→ DOCUMENT SECTION
NACA’s evaluation of the second Ljungstrom proposal, dated September 18, 1928, was even less favorable than the first. NACA acknowledged the advantages of boundary layer removal, but for all conditions below the usual stall angles there was a decided increase in resistance. At best, the greatest benefit which could be obtained from the best designed system of boundary layer removal would be a greater maximum lift and a lower landing speed. These would be obtained at the sacrifice of maximum speed due to the increased resistance at the lower angle of incidence. This had not been considered to be a very practical arrangement up till that time. It was believed doubtful whether the subject system would operate as proposed. NACA believed that the intake slot as indicated would be altogether too large and, regardless of the effect of the blower, would have a distinctly detrimental effect upon the action of the wing.

The Committee believed that the considerable increase in lift without a marked increase in drag would not be obtained by the Ljungstrom design. It was not clear how the lift distribution indicated in Figure 3 of the proposal would be obtained, and was believed to be unjustified. NACA was skeptical that the distribution of the air flow inside the slot could be controlled in a simple manner by guide vanes to maintain the even distribution of the air flow, particularly in the case of engine failure.

It also thought that placement of the rudders just inside the outlet slot would introduce many uncertainties. NACA believed that the positions of the slot openings shown in Figure 7 could be improved upon and that in particular the location fairly close to the leading edge would be better.

In general, NACA believed that adaptation of Ljungstrom’s propulsion principle to small craft would be extremely dangerous. In the first place, the disturbance of air flow by the slot would seriously reduce the lift in the event of engine failure, assuming that with the engine running the lift could be maintained. This reduction in lift, with the correspondingly large increase in drag due to the forced burbling of the wing and the apparent high wing loading of the machine, would mean an excessively steep gliding angle and a very high landing speed.

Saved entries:
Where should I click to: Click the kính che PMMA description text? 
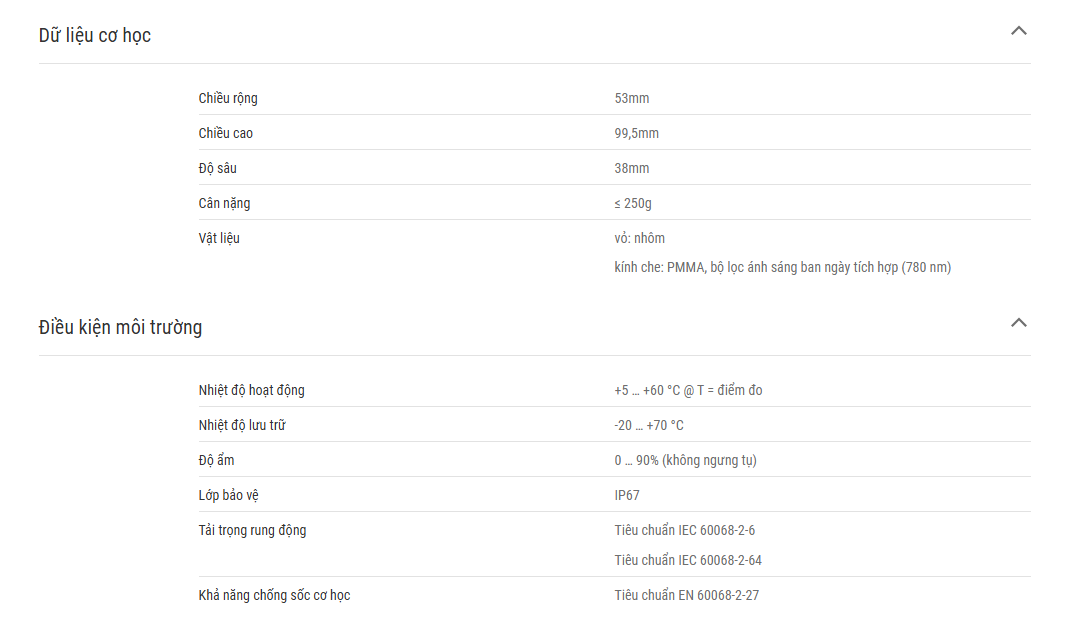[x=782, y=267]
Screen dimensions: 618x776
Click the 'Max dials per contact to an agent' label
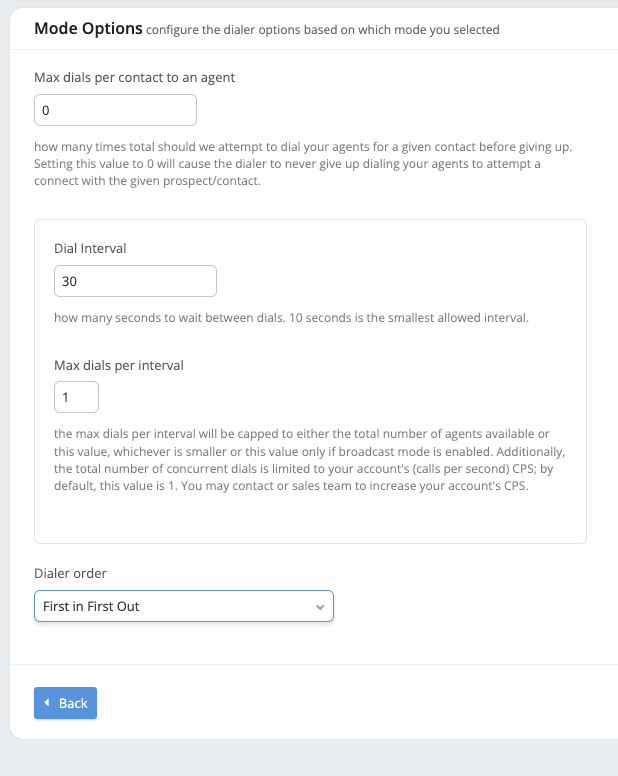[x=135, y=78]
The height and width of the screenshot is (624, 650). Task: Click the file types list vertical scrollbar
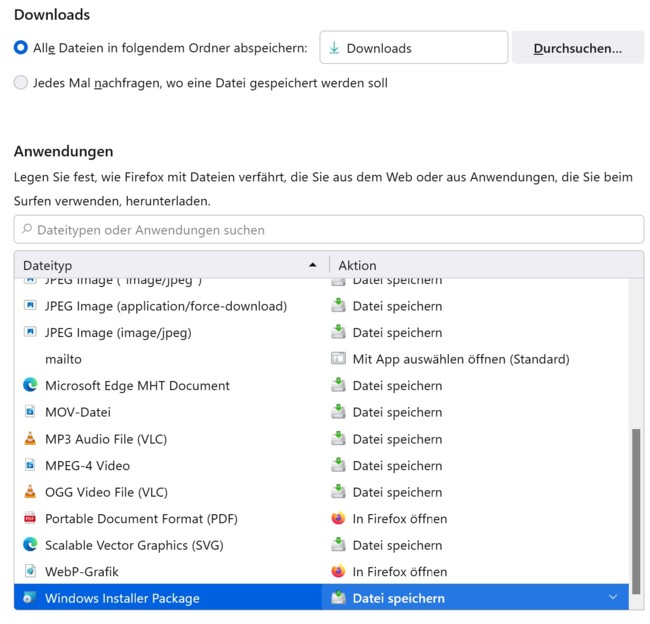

==

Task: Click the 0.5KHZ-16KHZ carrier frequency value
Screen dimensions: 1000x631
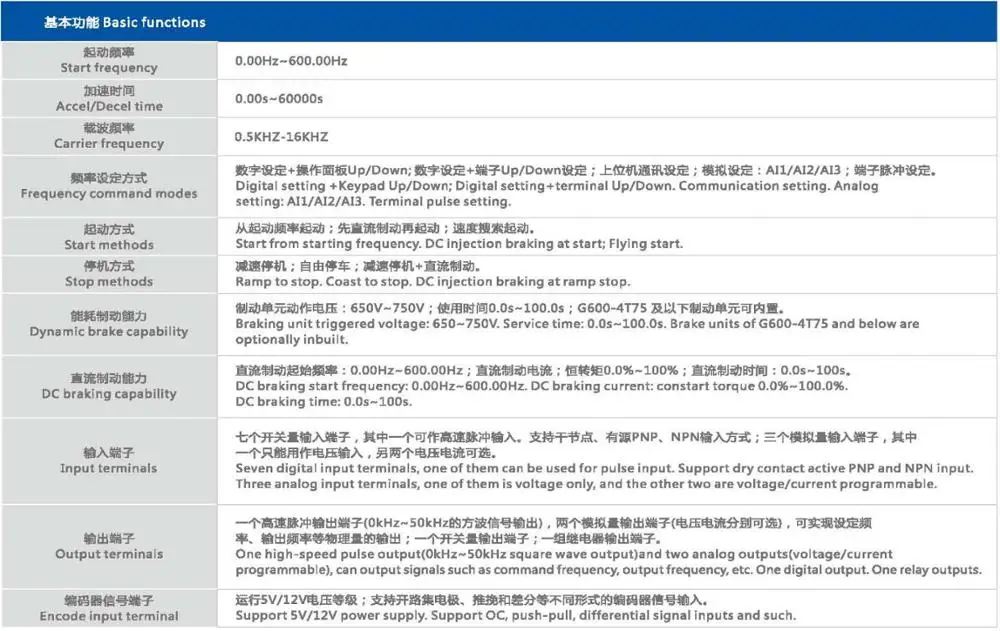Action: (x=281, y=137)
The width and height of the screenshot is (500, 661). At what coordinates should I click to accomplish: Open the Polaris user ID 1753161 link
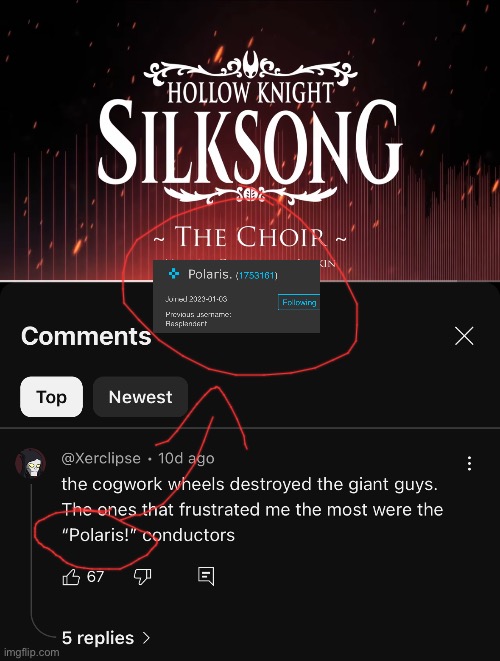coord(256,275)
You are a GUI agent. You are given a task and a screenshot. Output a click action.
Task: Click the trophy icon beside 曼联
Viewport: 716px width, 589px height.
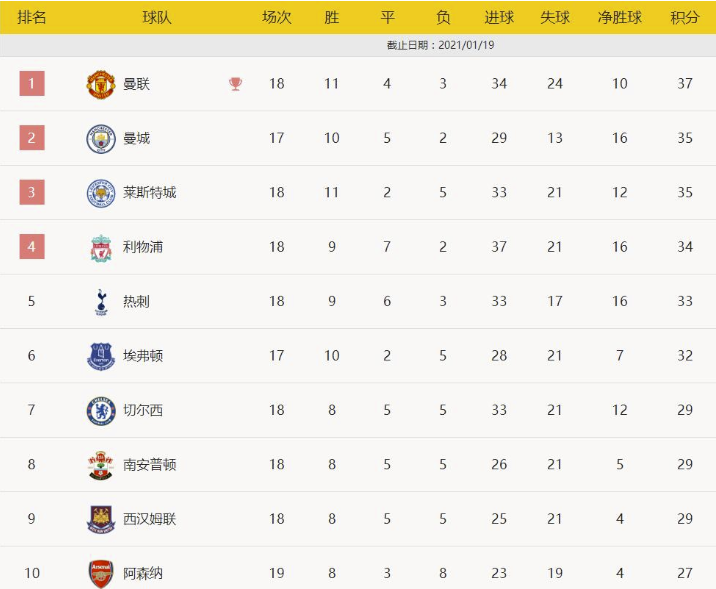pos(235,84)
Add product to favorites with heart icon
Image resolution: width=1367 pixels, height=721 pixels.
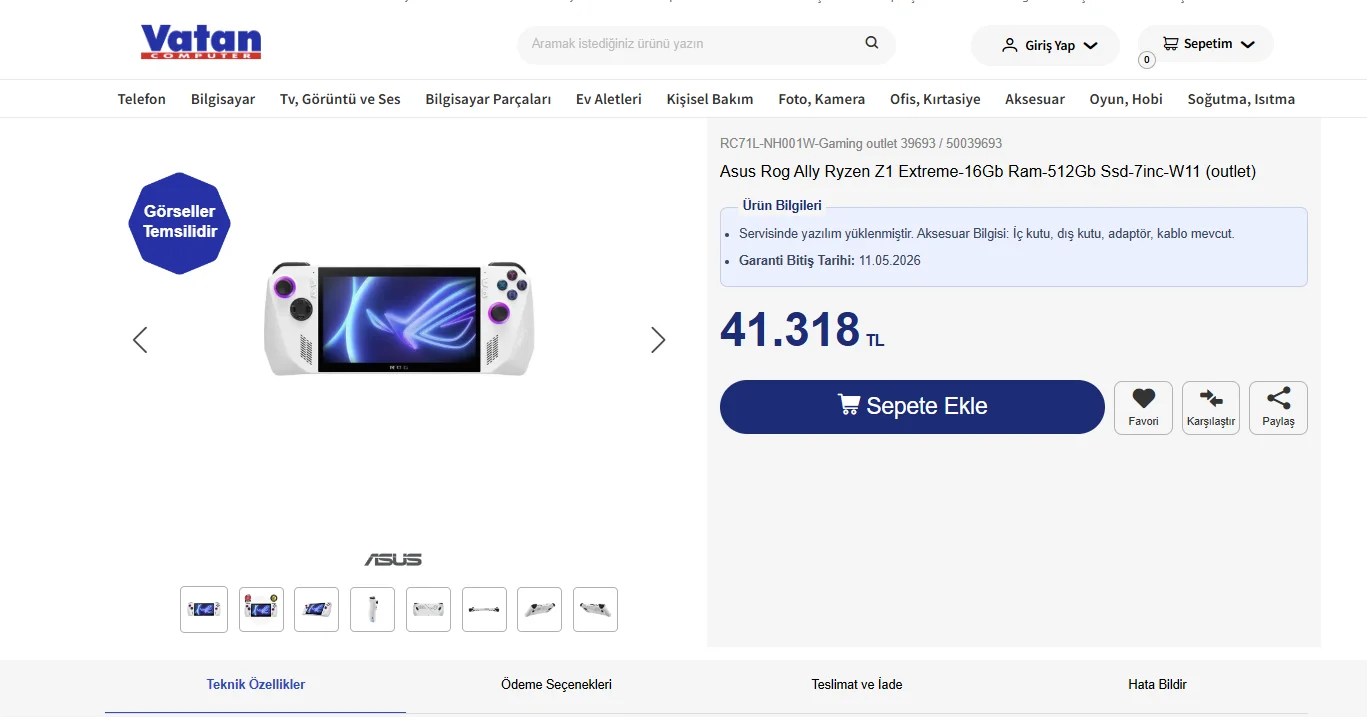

→ ACTIONS TO TAKE
a. From the passage on NACA's review of the Ljungstrom proposal, quote word for word the portion starting with "The Committee believed" and going on through "would be better.".
b. In the passage on NACA's review of the Ljungstrom proposal, what date does NACA's evaluation of the second proposal carry?

→ EXPECTED OUTPUTS
a.
The Committee believed that the considerable increase in lift without a marked increase in drag would not be obtained by the Ljungstrom design. It was not clear how the lift distribution indicated in Figure 3 of the proposal would be obtained, and was believed to be unjustified. NACA was skeptical that the distribution of the air flow inside the slot could be controlled in a simple manner by guide vanes to maintain the even distribution of the air flow, particularly in the case of engine failure.

It also thought that placement of the rudders just inside the outlet slot would introduce many uncertainties. NACA believed that the positions of the slot openings shown in Figure 7 could be improved upon and that in particular the location fairly close to the leading edge would be better.

b. September 18, 1928.